- [GOAL OF THE EXERCISE] Only the lines below between the ones containing "Click the Cognitive Profile heading" and "Image resolution: width=1051", inclusive, are to be reproduced, each exactly as it stands.

- [EXTRACTED RECORDS]
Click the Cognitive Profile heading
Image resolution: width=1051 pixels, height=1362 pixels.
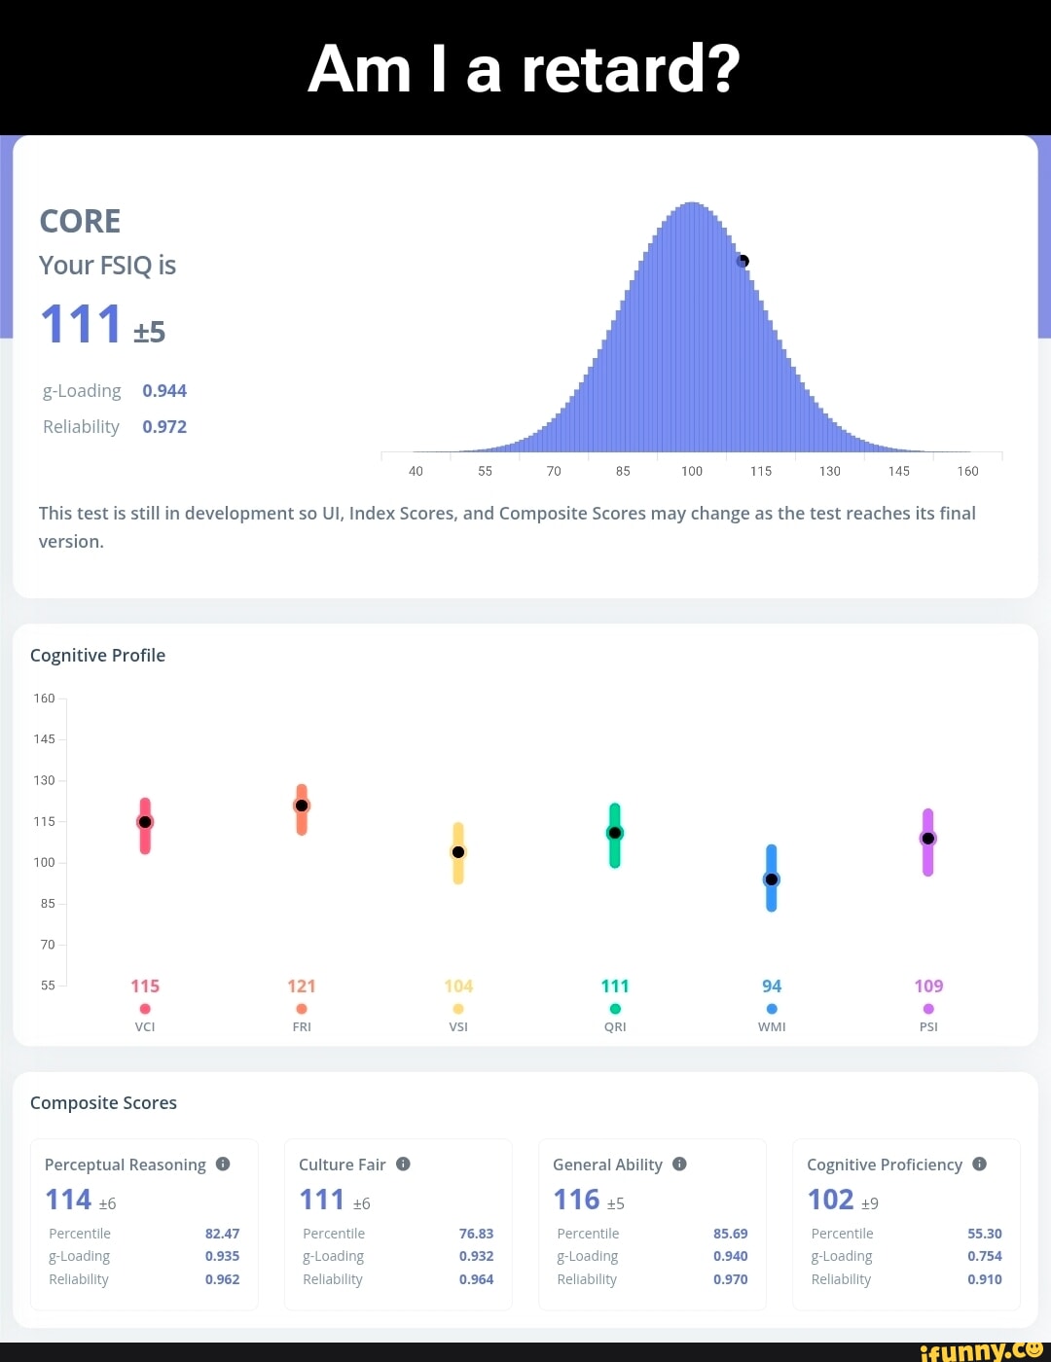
--
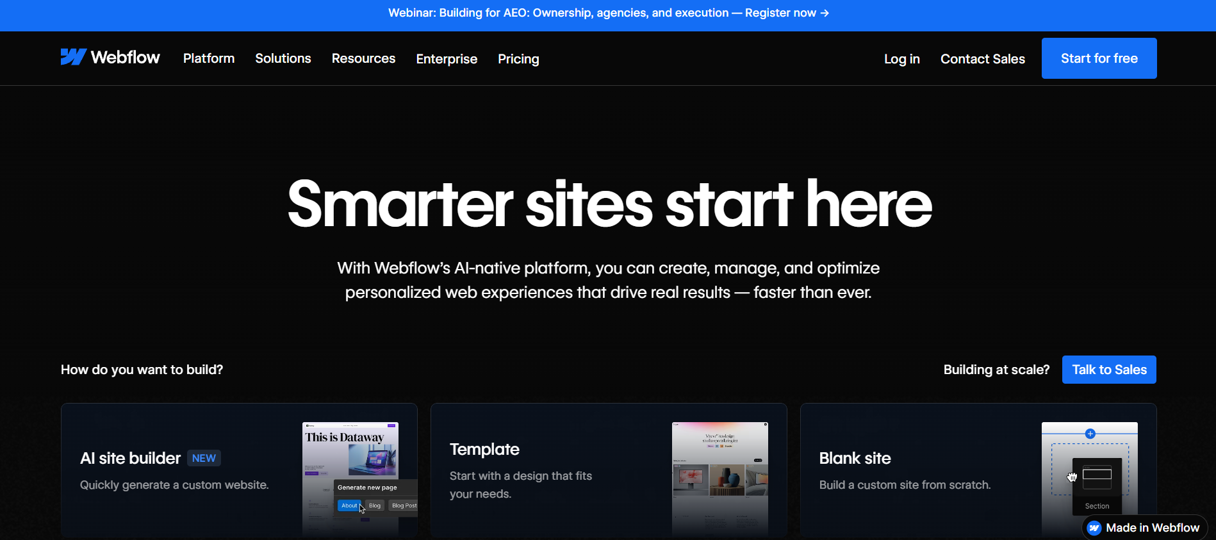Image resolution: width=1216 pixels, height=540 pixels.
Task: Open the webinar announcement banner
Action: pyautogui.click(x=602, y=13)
==
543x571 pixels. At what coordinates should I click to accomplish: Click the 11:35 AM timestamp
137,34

- [ANSWER SPACE]
Click the Cognitive Profile heading
Image resolution: width=1051 pixels, height=1362 pixels.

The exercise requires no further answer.